Proof (by contradiction):

Suppose that $T_l$ is not optimal for $\{1, 2, \cdots, r-1\}$. Therefore, there must exist a more optimal tree $T^*_l$ such that
$$
C(T^*_l) < C(T_l)
$$

Now we can swap out $T_l$ for $T^*_l$ in $T$ to obtain a new BST that would be more optimal than $T$. this is a contradiciton.
$$
\begin{aligned}
C(T) &= \sum_{i=1}^{n}{p_i \cdot \text{search time for} \; i} \\
&= p_r \cdot 1 + \sum_{i=1}^{r-1}{p_i \cdot \text{search time for} \; i} + \sum_{i=r+1}^{n}{p_i \cdot \text{search time for} \; i} \\
\end{aligned}
$$
Note that for $T_l$, and likewise for $T_r$
$$
\begin{aligned}
\text{search time for} \; i \; \text{in} \; T &= 1 + \text{search time for} \; i \; \text{in} \; T_l \\
&= 1 + \text{search time for} \; i \; \text{in} \; T_r
\end{aligned}
$$
Therefore
$$
\begin{aligned}
C(T) &= p_r \cdot 1 + \sum_{i=1}^{r-1}{p_i \cdot \text{search time for} \; i} + \sum_{i=r+1}^{n}{p_i \cdot \text{search time for} \; i} \\
&= \sum_{i=1}^{n}{p_i} + \sum_{i=1}^{r-1}{p_i \cdot \text{search time for} \; i \; \text{in} \; T_l} + \sum_{i=r+1}^{n}{p_i \cdot \text{search time for} \; i \; \text{in} \; T_r} \\
&= \sum_{i=1}^{n}{p_i} + C(T_l) + C(T_r)
\end{aligned}
$$

For a given optimal solution, we will need both the prefix (left subtree) and the suffix (right subtree) in order to construct an optimal solution. However, in the subsequent calls, in order to memoise the necessary smaller subproblems, the subproblem space is infact
$$
s = \{i, i+1, \cdots, j-1, j\} \; \text{for every} \; i < j
$$
such that the algorithm is able to lookup any given interval that it might request.

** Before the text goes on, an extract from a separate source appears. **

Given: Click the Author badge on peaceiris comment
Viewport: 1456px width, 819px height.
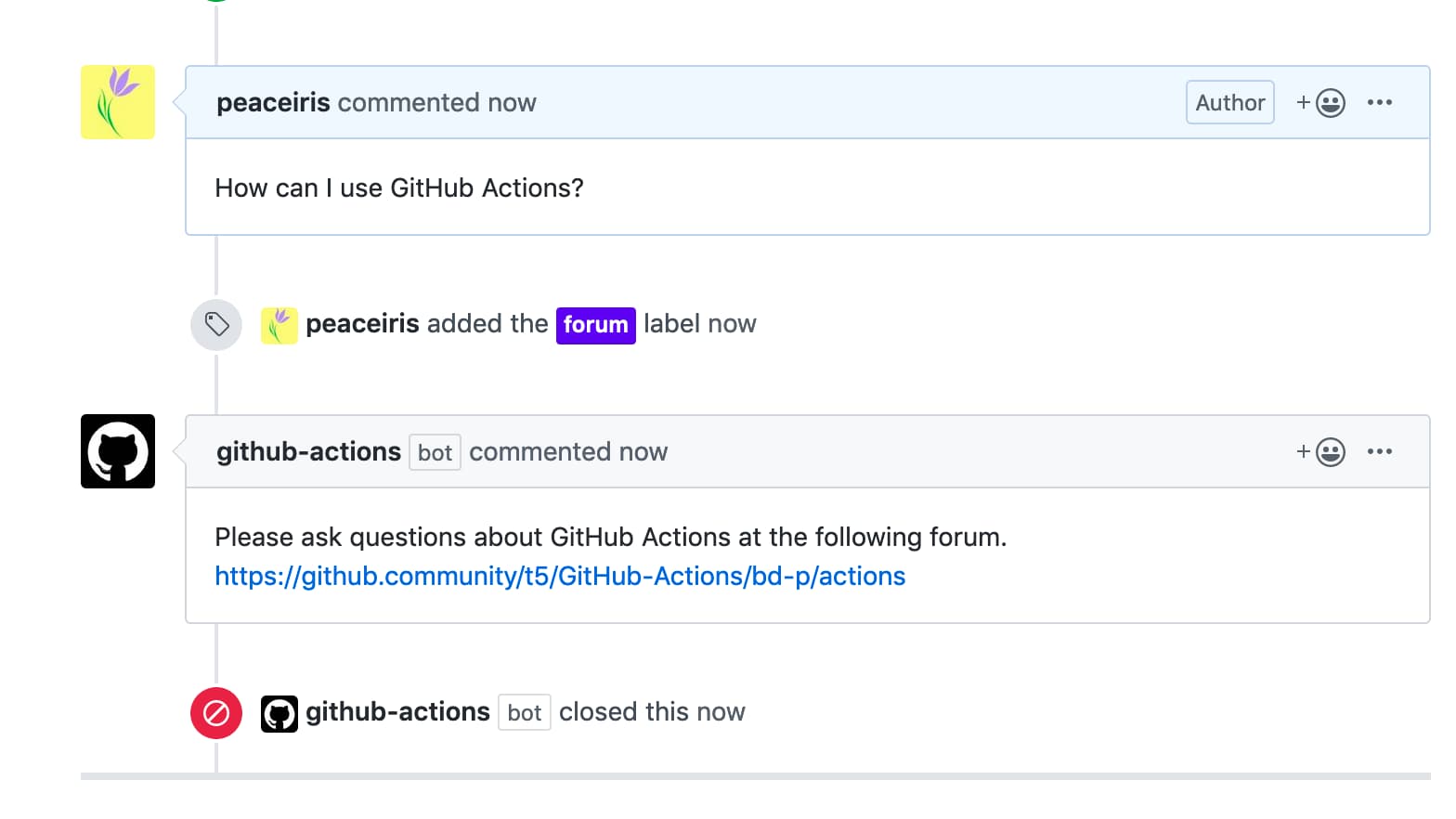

For $1 \leq i \leq j$, let $c_{i,j}$ be the weighted search cost of an optimal BST for the items $\{i, i+1, \cdots, j-1, j\}$
$$
C_{i, j} = \min_{r =i}^{j}\left(
    \sum_{k=i}^{j} p_k + C_{i, (r-1)} + C_{(r+1), j}
\right)
$$

## Pseudocode
```
Let A = 2D array

For s = 0 to n-1:
    For i = 1 to n:

        A[i, i+s] = min over the range r = i to i+s (
            sum over k = i to i+s p_k 
            + A[i, r-1]
            + A[r+1, i+s]
        )

Return A[1, n]
```

In general this runs in $O(n^3)$ however, there is a [speedup by Knuth, Yao](https://cp-algorithms.com/dynamic_programming/knuth-optimization.html#references) that runs in only $O(n^2)$